The decision to go solar was a simple one for Merrill, after having seen how his son and Pomar Junction General Manager, Matt Merrill, slashed his home electricity bills with solar energy. “Matt was the first to install solar panels at home,” he recalled. Matt’s father Dana also recently added solar “At my house, I had been paying something like four-hundred to eight-hundred dollars per month for five acres’ worth of electricity, but after going solar, my bill is now five dollars a month. I knew that if I could save that much at home, it only made sense to go solar on a bigger scale at the winery, too. We have now had a year’s worth of electricity at our new facility so we now know exactly how much solar electricity we need to generate to offset the wineries usage.”
It was REC Solar that Merrill and the Pomar Junction team hired to install the panels, and which ultimately suggested that the winery apply for REAP funds. “REC Solar does very, very nice work, and is extremely knowledgeable about funds available to support businesses looking to go solar,” said Merrill.
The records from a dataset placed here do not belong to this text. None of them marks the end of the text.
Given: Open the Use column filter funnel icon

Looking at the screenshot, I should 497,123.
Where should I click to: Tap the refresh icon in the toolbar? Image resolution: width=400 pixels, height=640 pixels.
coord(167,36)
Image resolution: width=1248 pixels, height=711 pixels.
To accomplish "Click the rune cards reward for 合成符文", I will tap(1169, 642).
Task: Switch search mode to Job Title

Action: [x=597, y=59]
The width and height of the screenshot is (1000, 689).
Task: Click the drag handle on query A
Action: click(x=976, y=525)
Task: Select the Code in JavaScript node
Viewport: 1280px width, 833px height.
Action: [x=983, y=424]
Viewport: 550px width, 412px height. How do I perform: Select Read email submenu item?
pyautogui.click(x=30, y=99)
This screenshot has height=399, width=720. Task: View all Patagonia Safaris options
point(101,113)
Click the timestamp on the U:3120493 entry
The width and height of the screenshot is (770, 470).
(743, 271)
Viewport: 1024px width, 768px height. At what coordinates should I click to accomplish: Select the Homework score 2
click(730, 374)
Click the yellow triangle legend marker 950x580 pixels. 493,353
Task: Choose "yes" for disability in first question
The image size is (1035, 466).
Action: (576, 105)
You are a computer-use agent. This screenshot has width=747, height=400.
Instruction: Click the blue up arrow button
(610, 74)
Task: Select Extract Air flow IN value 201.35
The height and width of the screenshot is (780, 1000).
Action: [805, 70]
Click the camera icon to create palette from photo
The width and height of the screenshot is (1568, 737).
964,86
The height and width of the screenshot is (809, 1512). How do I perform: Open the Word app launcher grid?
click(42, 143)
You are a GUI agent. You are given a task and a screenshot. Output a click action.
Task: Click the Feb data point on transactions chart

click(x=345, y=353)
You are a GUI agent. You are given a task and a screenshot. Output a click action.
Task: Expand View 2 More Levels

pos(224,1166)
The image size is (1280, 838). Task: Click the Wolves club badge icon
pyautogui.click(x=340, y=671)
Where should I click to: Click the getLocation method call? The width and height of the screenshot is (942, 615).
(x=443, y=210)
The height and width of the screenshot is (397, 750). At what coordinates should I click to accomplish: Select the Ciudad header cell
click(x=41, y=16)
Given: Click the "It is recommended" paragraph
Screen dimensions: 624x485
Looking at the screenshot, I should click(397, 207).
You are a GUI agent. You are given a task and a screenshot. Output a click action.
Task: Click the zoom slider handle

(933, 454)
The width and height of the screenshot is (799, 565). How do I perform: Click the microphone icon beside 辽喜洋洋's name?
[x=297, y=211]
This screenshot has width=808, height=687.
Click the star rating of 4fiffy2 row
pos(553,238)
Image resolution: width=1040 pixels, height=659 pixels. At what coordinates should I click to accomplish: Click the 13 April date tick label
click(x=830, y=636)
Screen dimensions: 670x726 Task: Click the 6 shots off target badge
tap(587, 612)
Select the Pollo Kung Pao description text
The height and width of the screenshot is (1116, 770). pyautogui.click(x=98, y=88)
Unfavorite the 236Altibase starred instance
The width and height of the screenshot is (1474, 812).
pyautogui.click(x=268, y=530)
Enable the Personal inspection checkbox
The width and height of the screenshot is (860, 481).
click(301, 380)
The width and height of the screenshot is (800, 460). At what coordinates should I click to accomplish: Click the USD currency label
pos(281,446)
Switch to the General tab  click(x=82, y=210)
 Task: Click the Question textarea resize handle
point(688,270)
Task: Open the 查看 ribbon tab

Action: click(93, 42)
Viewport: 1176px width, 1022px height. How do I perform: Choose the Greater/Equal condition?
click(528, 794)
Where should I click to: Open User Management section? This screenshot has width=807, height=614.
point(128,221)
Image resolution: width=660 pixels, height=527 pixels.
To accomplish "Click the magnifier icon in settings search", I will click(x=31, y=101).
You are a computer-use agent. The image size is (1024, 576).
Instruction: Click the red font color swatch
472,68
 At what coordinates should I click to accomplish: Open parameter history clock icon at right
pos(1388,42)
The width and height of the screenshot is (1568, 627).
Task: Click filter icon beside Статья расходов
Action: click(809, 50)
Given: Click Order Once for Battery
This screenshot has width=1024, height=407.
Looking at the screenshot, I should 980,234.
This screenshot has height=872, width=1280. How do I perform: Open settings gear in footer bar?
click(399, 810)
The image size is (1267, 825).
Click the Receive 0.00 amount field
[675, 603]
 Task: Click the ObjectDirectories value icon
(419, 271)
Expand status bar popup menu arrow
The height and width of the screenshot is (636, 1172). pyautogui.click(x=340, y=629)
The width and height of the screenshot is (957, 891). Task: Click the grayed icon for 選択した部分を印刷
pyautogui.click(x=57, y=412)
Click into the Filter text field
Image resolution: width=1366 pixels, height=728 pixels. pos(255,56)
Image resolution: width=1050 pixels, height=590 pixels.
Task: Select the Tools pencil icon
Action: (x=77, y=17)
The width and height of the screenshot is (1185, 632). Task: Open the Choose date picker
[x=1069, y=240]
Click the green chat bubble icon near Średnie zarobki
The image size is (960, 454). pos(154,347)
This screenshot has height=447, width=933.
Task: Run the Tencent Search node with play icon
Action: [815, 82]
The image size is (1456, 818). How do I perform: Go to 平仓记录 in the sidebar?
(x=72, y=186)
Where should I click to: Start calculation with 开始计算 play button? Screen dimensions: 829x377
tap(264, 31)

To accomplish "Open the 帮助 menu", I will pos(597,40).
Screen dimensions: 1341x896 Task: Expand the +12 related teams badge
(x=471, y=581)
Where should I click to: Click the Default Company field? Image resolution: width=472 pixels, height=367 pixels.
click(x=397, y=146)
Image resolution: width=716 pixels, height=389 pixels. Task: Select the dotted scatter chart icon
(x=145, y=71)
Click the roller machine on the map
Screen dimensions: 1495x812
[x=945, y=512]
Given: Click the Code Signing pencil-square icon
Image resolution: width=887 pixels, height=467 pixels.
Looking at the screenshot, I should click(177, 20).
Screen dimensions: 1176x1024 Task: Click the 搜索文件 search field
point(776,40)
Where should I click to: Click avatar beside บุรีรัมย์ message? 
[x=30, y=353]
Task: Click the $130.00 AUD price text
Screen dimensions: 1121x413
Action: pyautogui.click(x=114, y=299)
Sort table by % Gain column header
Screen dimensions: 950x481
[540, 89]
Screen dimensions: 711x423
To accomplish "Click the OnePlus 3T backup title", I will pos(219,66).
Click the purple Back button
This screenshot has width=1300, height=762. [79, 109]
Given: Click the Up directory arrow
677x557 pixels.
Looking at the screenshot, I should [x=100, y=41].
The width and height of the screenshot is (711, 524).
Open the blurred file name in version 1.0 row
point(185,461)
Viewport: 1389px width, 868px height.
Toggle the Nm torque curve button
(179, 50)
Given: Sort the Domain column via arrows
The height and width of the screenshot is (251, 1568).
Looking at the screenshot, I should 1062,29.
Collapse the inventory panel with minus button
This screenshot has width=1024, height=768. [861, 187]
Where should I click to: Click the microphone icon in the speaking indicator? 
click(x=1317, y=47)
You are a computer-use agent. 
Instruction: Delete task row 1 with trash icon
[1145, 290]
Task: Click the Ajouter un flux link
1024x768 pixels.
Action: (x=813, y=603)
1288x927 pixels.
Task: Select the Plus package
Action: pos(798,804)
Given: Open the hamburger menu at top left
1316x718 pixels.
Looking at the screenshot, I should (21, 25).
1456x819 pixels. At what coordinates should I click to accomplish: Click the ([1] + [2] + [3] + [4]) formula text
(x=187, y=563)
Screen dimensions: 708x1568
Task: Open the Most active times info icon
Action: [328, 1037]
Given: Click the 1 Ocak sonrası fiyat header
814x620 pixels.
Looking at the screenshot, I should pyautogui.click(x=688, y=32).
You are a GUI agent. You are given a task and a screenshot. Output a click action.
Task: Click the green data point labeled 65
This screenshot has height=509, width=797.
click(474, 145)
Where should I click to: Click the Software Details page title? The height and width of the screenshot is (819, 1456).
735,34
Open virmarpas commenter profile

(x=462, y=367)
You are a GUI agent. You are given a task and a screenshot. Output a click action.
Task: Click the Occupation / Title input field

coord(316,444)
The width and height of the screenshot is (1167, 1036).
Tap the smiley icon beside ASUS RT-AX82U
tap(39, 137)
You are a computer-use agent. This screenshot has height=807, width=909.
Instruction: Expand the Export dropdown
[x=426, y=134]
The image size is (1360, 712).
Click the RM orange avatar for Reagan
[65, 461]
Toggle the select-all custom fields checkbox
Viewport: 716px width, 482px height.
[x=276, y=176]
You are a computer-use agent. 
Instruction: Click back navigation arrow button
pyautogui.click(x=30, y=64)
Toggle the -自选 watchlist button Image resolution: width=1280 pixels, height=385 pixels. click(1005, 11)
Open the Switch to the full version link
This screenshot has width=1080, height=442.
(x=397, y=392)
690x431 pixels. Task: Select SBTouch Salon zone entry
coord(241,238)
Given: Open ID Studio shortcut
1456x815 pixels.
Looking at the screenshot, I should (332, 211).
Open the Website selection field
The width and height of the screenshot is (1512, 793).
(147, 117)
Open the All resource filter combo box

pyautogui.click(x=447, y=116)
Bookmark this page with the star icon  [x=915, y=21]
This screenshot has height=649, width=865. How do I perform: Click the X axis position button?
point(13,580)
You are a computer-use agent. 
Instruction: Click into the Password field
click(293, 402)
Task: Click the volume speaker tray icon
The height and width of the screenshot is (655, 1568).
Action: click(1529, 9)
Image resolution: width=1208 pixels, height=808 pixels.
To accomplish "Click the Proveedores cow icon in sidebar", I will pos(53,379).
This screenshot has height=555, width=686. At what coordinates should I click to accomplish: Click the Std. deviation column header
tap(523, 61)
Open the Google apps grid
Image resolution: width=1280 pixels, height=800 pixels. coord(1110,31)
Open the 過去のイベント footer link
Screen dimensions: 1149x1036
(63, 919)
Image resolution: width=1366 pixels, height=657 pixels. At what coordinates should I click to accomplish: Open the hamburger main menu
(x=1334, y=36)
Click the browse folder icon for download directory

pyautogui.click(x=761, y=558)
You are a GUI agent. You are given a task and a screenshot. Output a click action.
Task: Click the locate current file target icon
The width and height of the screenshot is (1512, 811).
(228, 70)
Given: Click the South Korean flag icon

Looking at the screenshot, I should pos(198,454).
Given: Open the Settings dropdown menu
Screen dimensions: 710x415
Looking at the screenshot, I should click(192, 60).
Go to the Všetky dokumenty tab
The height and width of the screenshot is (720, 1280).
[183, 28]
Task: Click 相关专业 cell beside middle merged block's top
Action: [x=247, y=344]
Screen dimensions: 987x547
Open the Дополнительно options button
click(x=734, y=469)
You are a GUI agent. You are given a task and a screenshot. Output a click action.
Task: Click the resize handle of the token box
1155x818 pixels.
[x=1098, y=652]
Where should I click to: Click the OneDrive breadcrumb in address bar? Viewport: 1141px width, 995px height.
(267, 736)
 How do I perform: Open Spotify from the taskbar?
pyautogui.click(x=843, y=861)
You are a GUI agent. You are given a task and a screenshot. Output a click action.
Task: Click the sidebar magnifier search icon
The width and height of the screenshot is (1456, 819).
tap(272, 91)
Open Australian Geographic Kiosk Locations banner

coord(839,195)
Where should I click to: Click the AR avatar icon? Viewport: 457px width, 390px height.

Energy efficiency had already been of paramount importance at Pomar Junction, whose main energy expenditure is running the chiller that keeps the warehouses cool where the wine and barrels are stored. In fact, those critical buildings had already been outfitted with a passive cooling system wherein louvers at the top and base of the building were automated to open and circulate cool air once the temperature dropped below 65˚. “The passive cooling system covered about sixty percent of our cooling needs at the time,” Merrill said. “But in really hot weather, it could cost up to twenty-five-hundred dollars more per month to keep the buildings at a reasonable temperature for wine storage.”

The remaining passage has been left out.